### Instructions for the task
Whenever the string "computer" appears in a line below, please copy the line out.

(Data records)
----------

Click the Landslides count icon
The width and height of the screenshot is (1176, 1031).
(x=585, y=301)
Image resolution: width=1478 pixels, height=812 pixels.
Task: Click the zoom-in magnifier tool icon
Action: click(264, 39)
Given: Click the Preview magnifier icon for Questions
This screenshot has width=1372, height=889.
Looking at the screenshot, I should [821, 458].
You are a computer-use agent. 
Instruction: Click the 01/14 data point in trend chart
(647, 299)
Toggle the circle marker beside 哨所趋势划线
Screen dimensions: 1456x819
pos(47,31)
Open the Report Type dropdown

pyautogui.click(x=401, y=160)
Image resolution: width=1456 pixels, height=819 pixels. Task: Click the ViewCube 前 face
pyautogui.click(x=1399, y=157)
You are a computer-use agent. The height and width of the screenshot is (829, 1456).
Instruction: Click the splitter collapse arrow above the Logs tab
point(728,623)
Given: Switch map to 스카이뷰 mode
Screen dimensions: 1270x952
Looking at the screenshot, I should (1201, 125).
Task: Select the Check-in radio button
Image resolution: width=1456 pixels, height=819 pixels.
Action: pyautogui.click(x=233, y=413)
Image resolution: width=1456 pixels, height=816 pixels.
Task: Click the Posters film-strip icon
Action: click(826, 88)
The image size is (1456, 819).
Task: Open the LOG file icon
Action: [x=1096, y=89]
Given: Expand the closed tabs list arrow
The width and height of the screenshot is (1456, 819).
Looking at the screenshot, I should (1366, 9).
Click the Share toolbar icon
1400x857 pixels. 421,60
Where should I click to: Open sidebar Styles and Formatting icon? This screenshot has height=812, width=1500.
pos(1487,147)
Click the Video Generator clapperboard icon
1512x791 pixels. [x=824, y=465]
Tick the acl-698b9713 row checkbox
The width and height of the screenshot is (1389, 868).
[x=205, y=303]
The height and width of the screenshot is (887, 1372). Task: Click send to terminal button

----------

### Response area
You are a computer-use agent. 
You are a computer-use agent. The height and width of the screenshot is (829, 1456).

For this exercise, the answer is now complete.